Evans and Wurster (2000) describe the new economics of information where information can be replicated at almost zero cost (in contrast to the economics of items that incur manufacturing costs). The evolving technological capabilities for sharing and using information are transforming business definitions, industry definitions and competitive advantage where information is the glue that holds the value chains and supply chains together.

This observation impacts on the way organizations are structured. Informational value chains become separate from physical value chains, releasing tremendous economic value. When the trade-off between richness and reach is no longer tenable, traditional structures and relationships throughout the business world begin to deconstruct (as new level of richness and reach are attainable). Processes that used to work within an organization and between organizations, as well as between organizations and their customers, are being transformed.

There are observable changes as organizations deconstruct. The same authors, Evans and Wurster, talk about deconstruction that occurs as organizations dismantle and re-form traditional business structures. Competitive advantage is de-averaged as competition escalates. Information businesses take on new value.

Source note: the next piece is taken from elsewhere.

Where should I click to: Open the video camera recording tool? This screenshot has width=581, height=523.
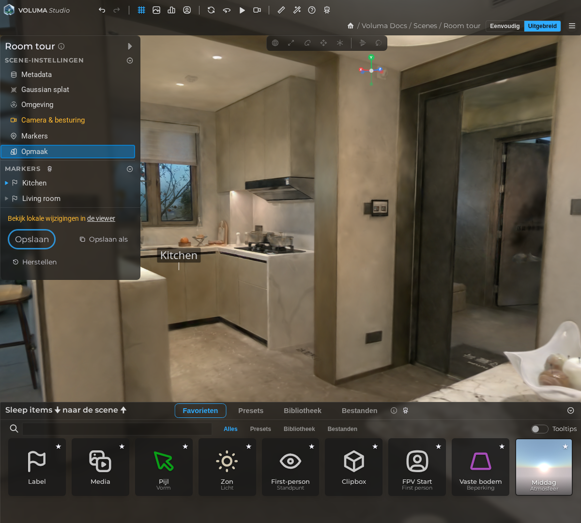coord(257,10)
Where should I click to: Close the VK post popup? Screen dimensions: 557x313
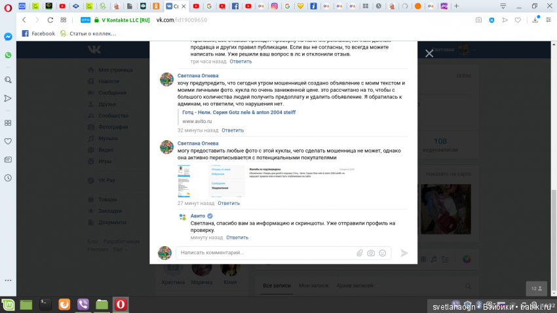(x=429, y=54)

New opportunities arise for physical businesses. Wholesalers, retailers and distributors are disintermediated. Navigators emerge and incumbents are challenged. The organized supply of competency-based services and products, however, has matured as an industry over the past two decades. Information is becoming increasingly accessible across time and space. People, and more importantly our collective knowledge, are becoming increasingly interlinked via high-speed networks, databases and active data collection devices. Individual, group and organizational relationships have drastically changed. In this environment, however, the stage is set for optimal use of outsourcing services given the ability to seamlessly share information.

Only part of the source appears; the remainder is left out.